[[ The records open ]]

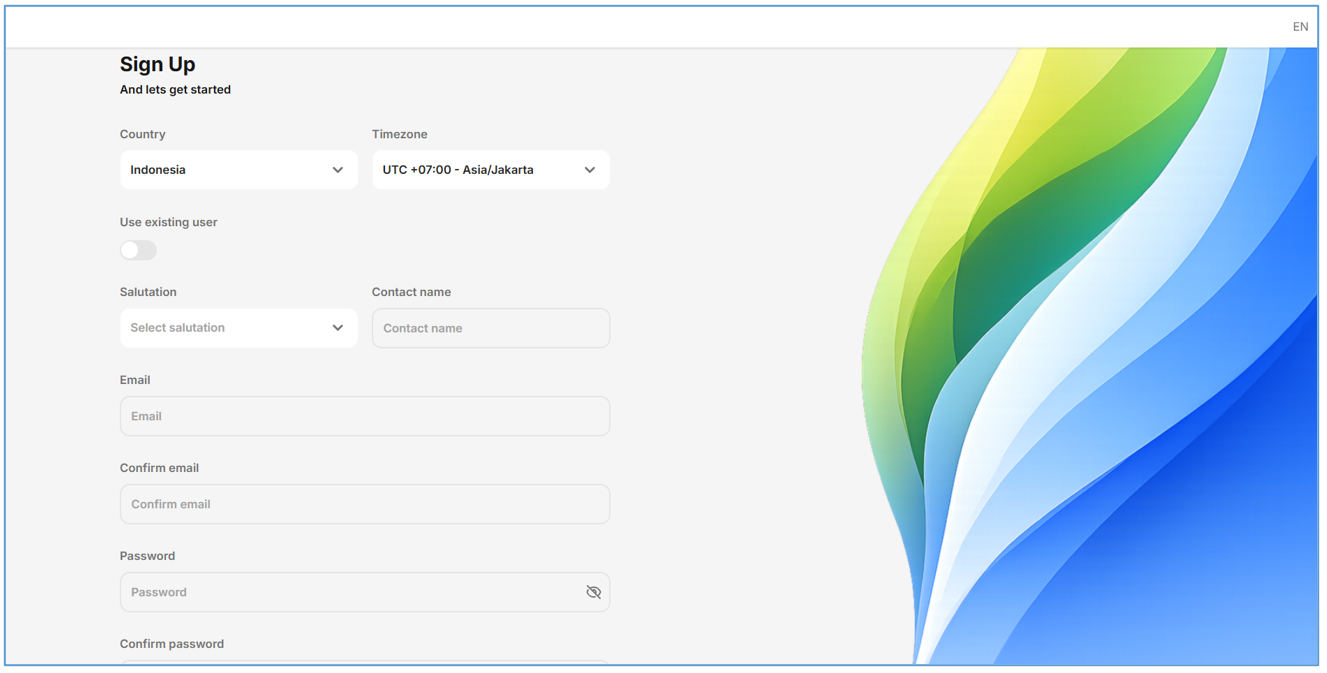The height and width of the screenshot is (673, 1327).
Task: Enable the Use existing user switch
Action: (138, 250)
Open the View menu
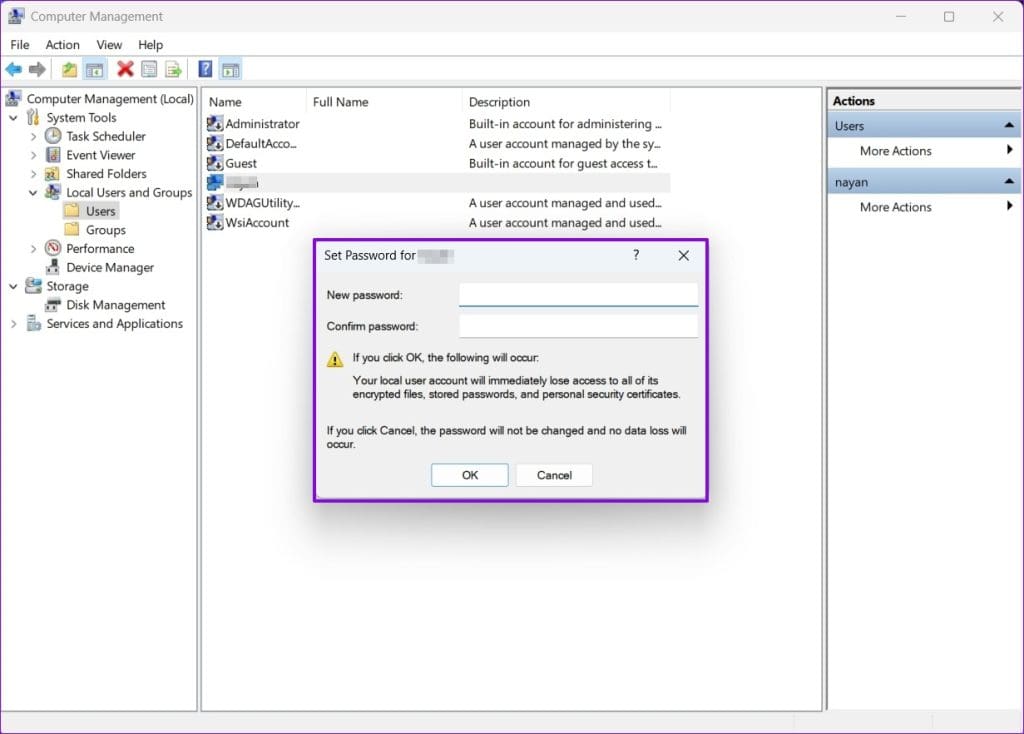The height and width of the screenshot is (734, 1024). (x=109, y=45)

[[ The records closed ]]

> _Work required_
Print exactly, and print only, the lines from the line with "Open the View menu" through the last line of the entries, both ends included. No pictures belong in the result.

> _Response box_
Open the View menu
The height and width of the screenshot is (734, 1024). (x=109, y=45)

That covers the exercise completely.